Saved data entries
|---|

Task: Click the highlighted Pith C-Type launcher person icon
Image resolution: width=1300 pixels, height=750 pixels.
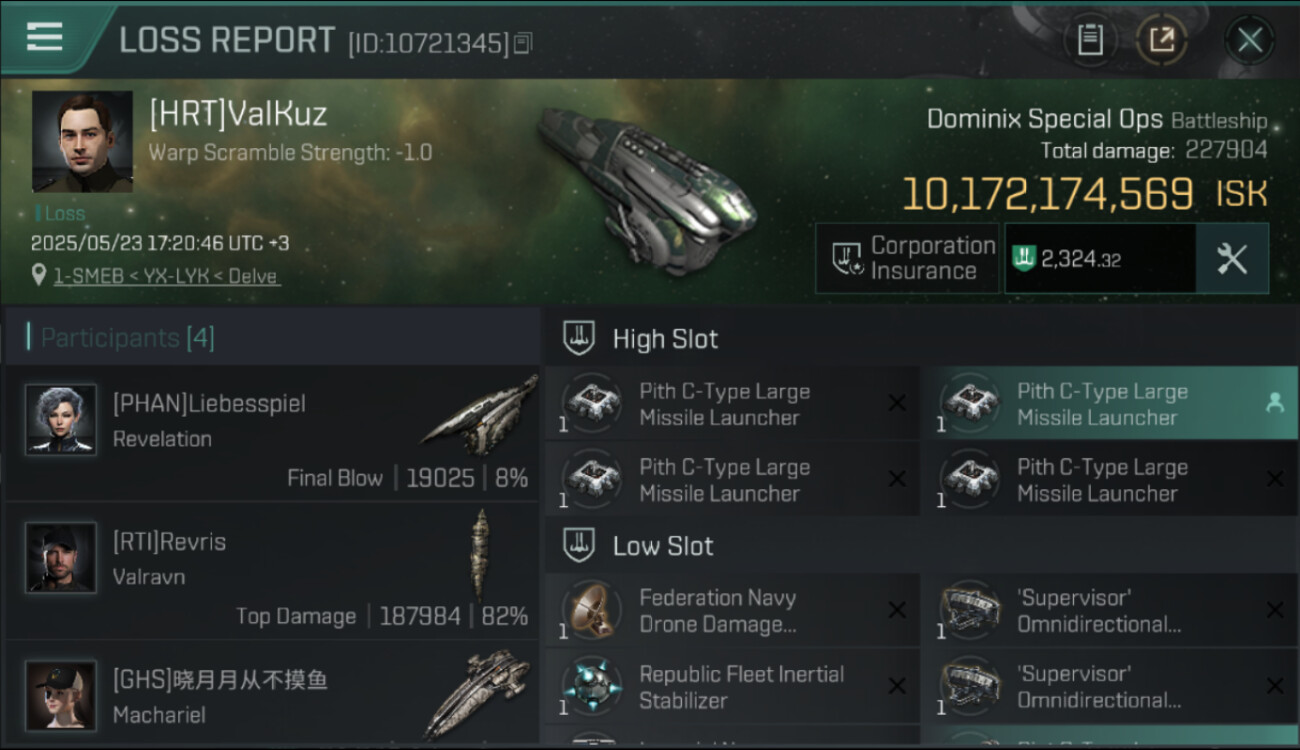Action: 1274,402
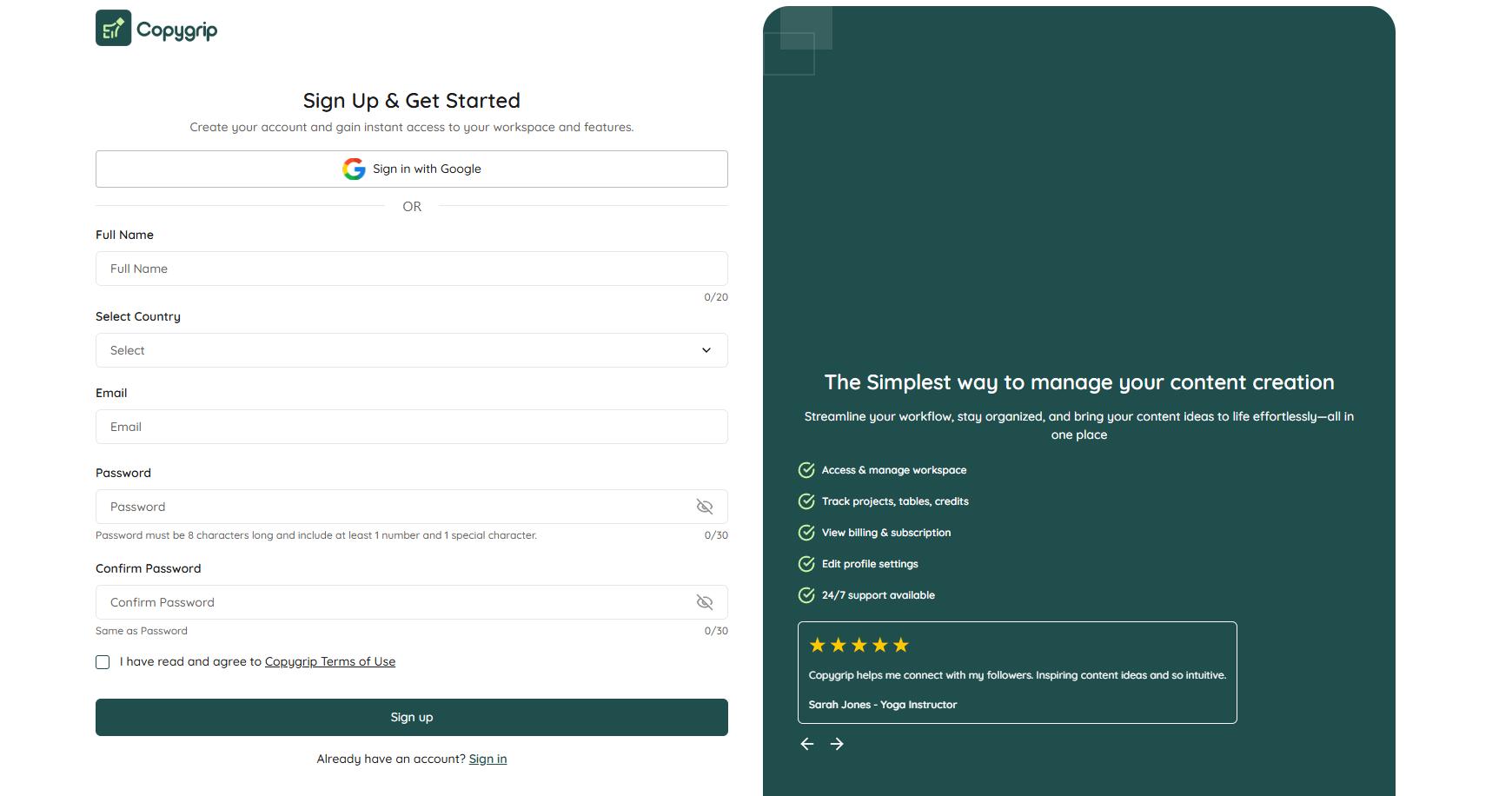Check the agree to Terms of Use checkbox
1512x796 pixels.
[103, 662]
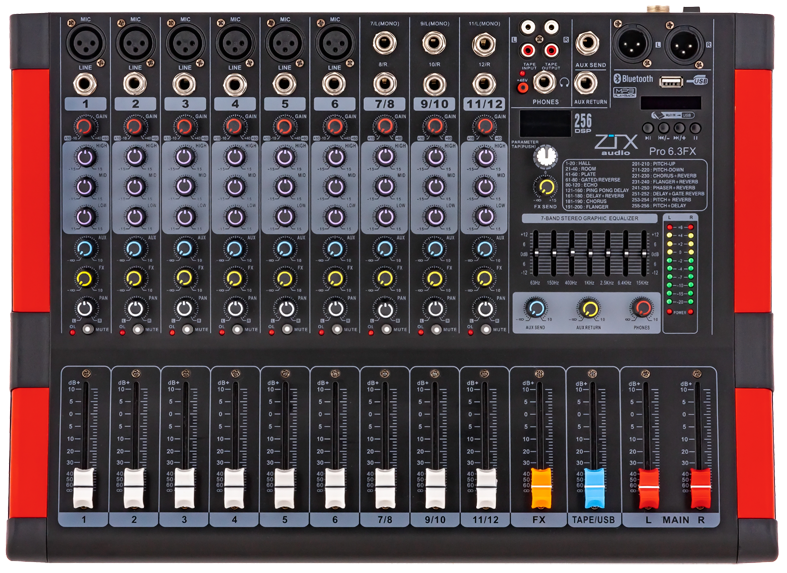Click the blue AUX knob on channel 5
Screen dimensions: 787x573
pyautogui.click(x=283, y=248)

|---|

What the exercise asks:
Every line of the records above should be copied exactly, while the pictures are left behind.

Task response:
Task: Click the highlighted Pith C-Type launcher person icon
Image resolution: width=1300 pixels, height=750 pixels.
Action: 1274,402
Check the agree to Terms of Use checkbox
1512x796 pixels.
[103, 662]
Click the blue AUX knob on channel 5
Screen dimensions: 787x573
pyautogui.click(x=283, y=248)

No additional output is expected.